Wednesday, May 6, 2015

Nature of Evil

Dr. Barons lecture started out by looking at three different disciplines within our societies; Psychology, Sociology, and Philosophy. Psychology and sociology both use intrinsic thinking and also thinking based on pre-provided facts. For soc and psych, there is qualitative research and proof of findings in which you can base assumptions on.
In Philosophy, there is no proof or data that you base any answer on, rather your morality and ethics come into play. The first question we were asked by Dr. Baron was if we would save the buss full of children on kill one innocent life to save many. Instances like this one tend to be the hardest decisions that one would be able to make in their life. There is no "right" or "wrong" thing to do at this point in time and walking away is not an option.
In our modern day society, there is an excess of evil. It ranges from petty acts to extreme acts of terrorism. There is no true explanation as to why evil exists in our society other than to say that people can be intrinsically and extrinsically motivated to do just about anything.

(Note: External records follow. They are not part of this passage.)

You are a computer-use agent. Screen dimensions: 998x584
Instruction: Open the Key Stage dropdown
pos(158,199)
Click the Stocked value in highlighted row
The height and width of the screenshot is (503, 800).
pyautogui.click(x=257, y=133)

In The Hunger Games, the whole series revolves around the hunger games and in essence the killing of 11 innocent children for the person in power, President Snow, to prove a point that there are punishments when laws are not adhered to.

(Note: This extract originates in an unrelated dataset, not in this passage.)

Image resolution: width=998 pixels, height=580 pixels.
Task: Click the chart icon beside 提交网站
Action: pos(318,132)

In the series, Katniss is seen to be adhering to the principle of Utilitarianism. This is the concept that makes the most people happy and minimizes pain. Katniss is a prime example of this when she reluctantly agrees to become the Mockingjay. Peeta is also seen upholding this principle when he volunteers as tribute in Catching Fire in place of Haymitch. These instances do not coincide with the principle of 'the nature of evil" because these people are shown sacrificing themselves for the greater good.